E motivos não faltam para que o capitão esteja acuado. Ele está a cada dia ficando mais encurralado por sua própria obra criminosa no curso de um ano de pandemia.
A
redução diária no chute travestido de previsão, feito pelo general Pazuello,
para a quantidade de doses de vacinas que estará disponível neste mês de março
de carnificina nacional, a insistência do STF em cobrar, de forma cada vez mais
dura, que o governo federal aja na compra desses imunizantes e no apoio aos
estados para enfrentar o colapso iminente do sistema de saúde e a pressão pela
CPI da Covid-19, que envolve diversos partidos, movimentos de direita antes
condescendentes com o bolsonarismo, como o Vem pra Rua, e que já desaguou no
mesmo Supremo, fazem o sinal de alerta de Bolsonaro pulsar.
Mas
o que o atormenta de verdade, e isso está cada vez mais claro, é a volta de
Lula ao cenário eleitoral. E aqui é que reside a gravidade da cartada de falar
em estado de sítio neste momento.
Num
governo coalhado de militares, diante da indisposição da cúpula sobretudo do
Exército com Lula e o PT, expressada em diversas ocasiões, como no tuíte do
general Villas Bôas advertindo o STF em 2018, esse tipo de exortação
irresponsável pode resultar numa movimentação da caserna em reação à anulação
das condenações do petista.
Na
mesma fala, Bolsonaro ainda incitou seus malucos, da forma como sempre faz,
falando como que a título de preocupação, a promover quebra-quebras e saques. O
bolsonarismo sempre funciona assim: o “mito” lança a ideia e sempre há malucos
para executarem.
Foi
assim nos atos antidemocráticos e também quando ele, numa live, mandou as
pessoas invadirem hospitais de campanha para filmar.
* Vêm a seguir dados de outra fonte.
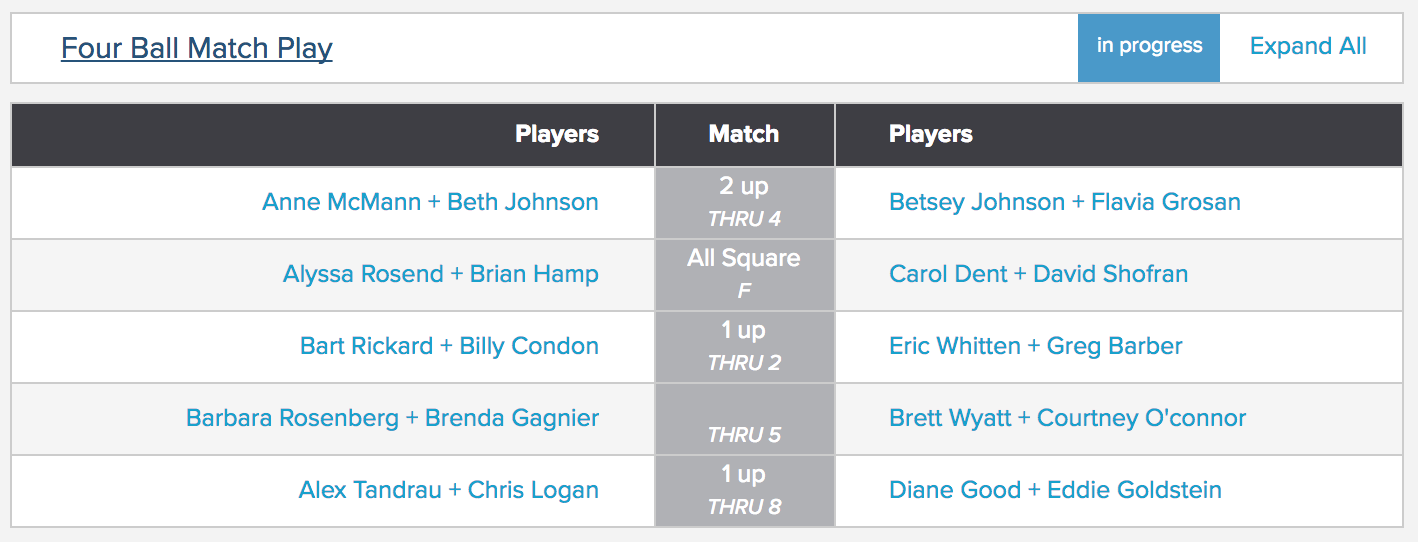Open Eric Whitten + Greg Barber team

pos(1036,346)
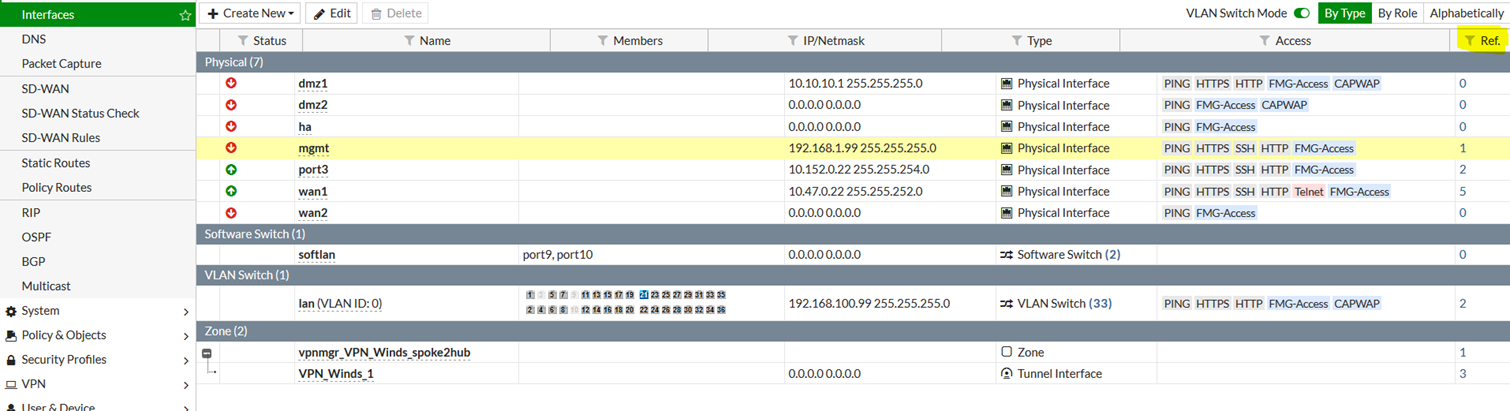Viewport: 1510px width, 411px height.
Task: Open the Static Routes menu item
Action: click(x=56, y=163)
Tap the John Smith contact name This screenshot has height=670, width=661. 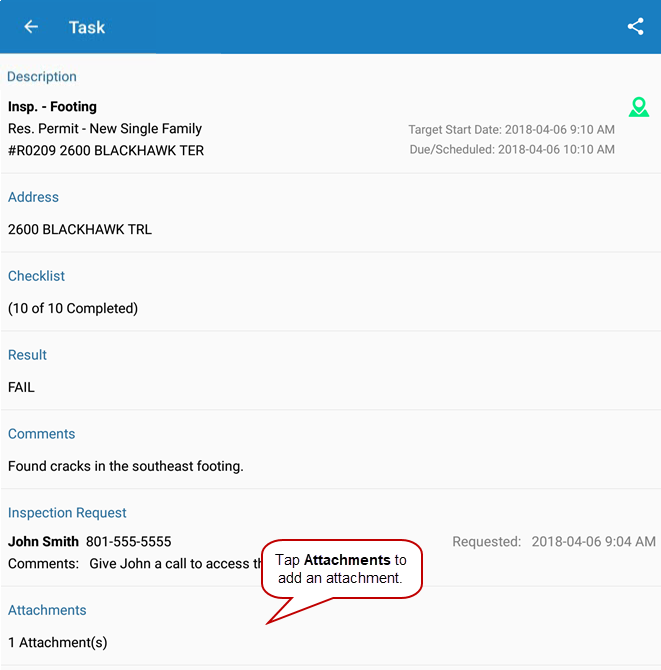pyautogui.click(x=43, y=542)
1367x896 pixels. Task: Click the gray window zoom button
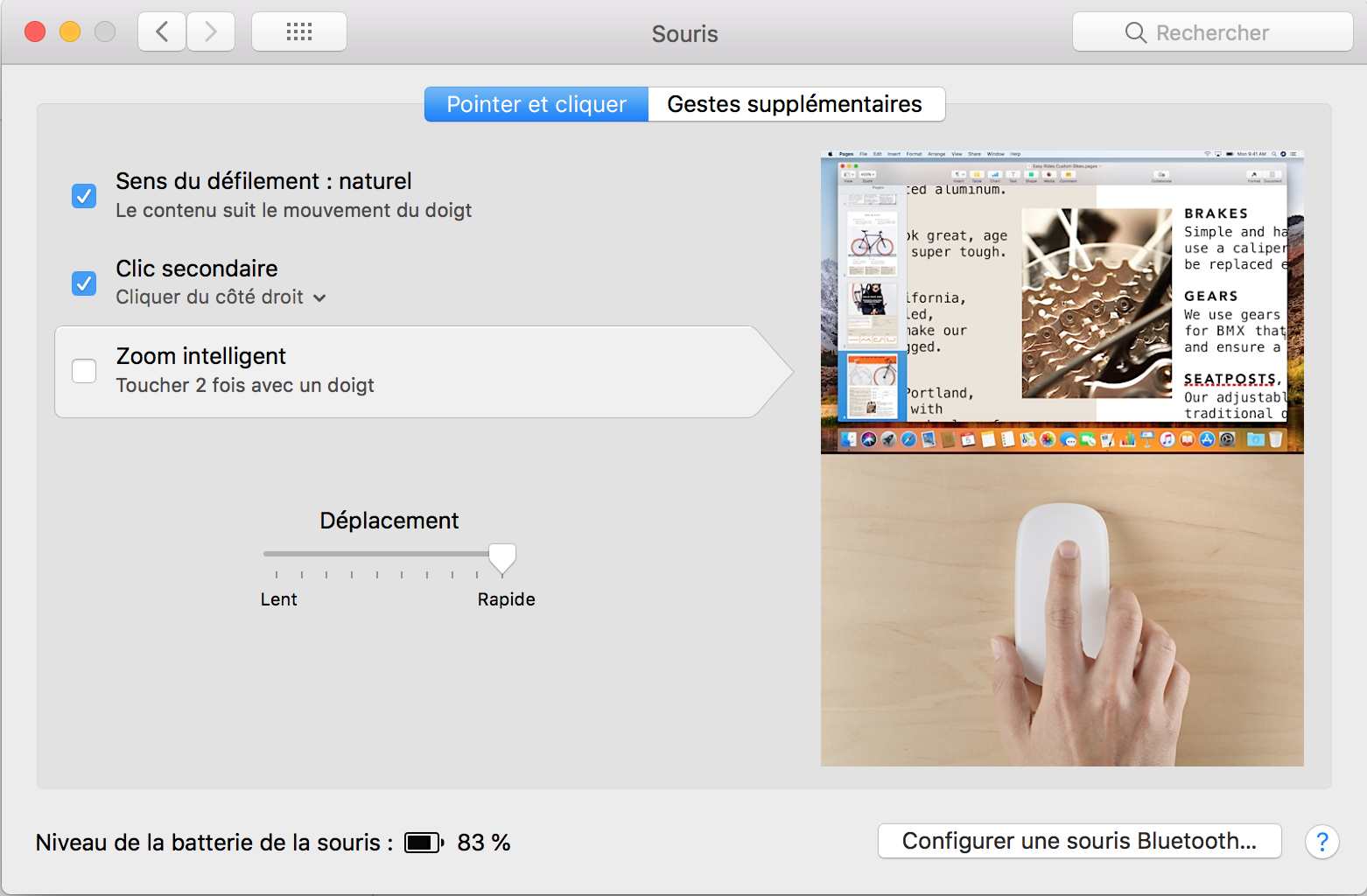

Parecia da boca para fora,
mas sempre há pessoas dispostas a difundir e executar esse tipo de comando
golpista que parte do presidente da República.
Os
tais quebra-quebras e saques seriam o pretexto que ele quer para falar de
estado de sítio de forma menos “teórica”? Ao falar em greve, o presidente
também dá uma senha aos caminhoneiros, que têm sido adulados por ele justamente
pelo poder que têm de tornar a população refém de seus motins.
Bolsonaro
tem de ser levado a sério em seus arroubos, porque sua tendência autoritária
não é apenas retórica, ela se manifesta em atos e decisões de governo, e os
exemplos são inúmeros.
Com
espaços importantes do Congresso dominados por fanáticos bolsonaristas, como as
comissões, esse tipo de menção a desordem e estado de sítio tem de receber
reprimenda imediata, inequívoca e dura por parte dos ministros do STF, da OAB e
de todos os que têm compromisso com a preservação da democracia.